が、それは寸前で顔面を鷲掴みされて止められてしまう。
「――うにゅ!」
「懐いてくんな。暑苦しい」
「むぅ。失礼、だ」
顔を掴んだ手を引き剥がしながら、不満げな声を漏らす。
そんなロザリンから視線を外すと、アルトは驚きに止まっているランディウスら、騎士達を一瞥した。
不遜な態度にランディウスは顔を顰めるも、鼻から息を取り繕うように肩を竦める。
「やれやれ。庶民というのは、どうしても人の足を引っ張らないと済まない人種らしい」
「…………」
露骨な挑発に乗る素振りもなく、アルトは無言で視線だけを向けた。
聞いているのか聞いていないのかわからない態度に、ランディウスは苛立つよう舌打ちを鳴らした。

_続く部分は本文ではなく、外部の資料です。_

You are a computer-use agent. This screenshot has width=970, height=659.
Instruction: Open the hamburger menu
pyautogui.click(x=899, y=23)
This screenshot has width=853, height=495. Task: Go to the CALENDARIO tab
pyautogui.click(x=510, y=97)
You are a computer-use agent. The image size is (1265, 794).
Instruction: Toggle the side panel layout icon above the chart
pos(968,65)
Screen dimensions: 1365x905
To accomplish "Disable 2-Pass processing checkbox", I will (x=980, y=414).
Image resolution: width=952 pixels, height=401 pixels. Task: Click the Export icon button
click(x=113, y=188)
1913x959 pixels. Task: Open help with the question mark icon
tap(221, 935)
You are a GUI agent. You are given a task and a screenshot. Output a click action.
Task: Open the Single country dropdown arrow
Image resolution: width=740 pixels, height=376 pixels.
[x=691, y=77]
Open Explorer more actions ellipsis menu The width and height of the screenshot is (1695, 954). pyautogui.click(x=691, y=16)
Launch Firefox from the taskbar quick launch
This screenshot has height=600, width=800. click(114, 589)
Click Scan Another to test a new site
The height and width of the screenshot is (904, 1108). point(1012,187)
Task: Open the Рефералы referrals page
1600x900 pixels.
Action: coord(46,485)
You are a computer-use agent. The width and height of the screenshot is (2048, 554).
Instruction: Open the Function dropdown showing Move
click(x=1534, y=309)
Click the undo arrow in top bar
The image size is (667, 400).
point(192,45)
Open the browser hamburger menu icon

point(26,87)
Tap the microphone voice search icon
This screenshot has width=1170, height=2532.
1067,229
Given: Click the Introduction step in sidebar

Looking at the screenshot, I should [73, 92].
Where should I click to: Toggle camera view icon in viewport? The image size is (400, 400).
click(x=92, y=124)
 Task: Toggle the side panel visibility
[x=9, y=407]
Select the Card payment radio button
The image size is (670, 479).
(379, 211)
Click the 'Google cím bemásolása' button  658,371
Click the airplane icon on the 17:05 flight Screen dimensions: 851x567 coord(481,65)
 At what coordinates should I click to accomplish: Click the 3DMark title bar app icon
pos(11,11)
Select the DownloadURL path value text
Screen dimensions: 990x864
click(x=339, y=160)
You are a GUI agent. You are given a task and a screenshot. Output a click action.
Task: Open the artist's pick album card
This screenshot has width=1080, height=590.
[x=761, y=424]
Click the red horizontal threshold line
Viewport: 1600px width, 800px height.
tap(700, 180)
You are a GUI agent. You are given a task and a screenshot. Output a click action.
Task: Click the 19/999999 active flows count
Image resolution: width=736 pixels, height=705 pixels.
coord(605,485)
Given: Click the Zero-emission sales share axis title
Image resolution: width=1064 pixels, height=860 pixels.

「無駄だと思うが騎士の礼節として、一応は警告しておこう……我らの目的はそこの魔女だ。怪我をしたくなければ、邪魔をしないで貰おう」
「ああ、勝手にすれば?」
腕組みをしながら頬を掻き、興味なさげに答えた。
意外な返答に、ランディウスの顔に驚きが浮かぶ。が、一番驚いたのは、てっきり助けに来てくれたと思っていたカトレアだ。
「――なッ!? ちょ、アンタ何を言い出すのよッ!」
「ロザリンへの借りは全部返した。後はどうなろうと知ったこっちゃねぇよ」
「……それ、本気で言ってんの?」
押し殺した声。本気の怒りがビリビリと伝わってくるが、アルトは意に返さず「ああ」と頷く。
「俺ぁただ、もう一つの借りを返しに来ただけだ」
そう言ってアルトは緩んでいた表情を引き締め、ランディウスを鋭い視線で射抜いた。
「背中に受けた傷、利子をつけてきっちり返させて貰うぜ……通り魔さんよ」
誰もが言葉を失う。
睨みつける視線に、嘘や冗談の色は全く見えなかった。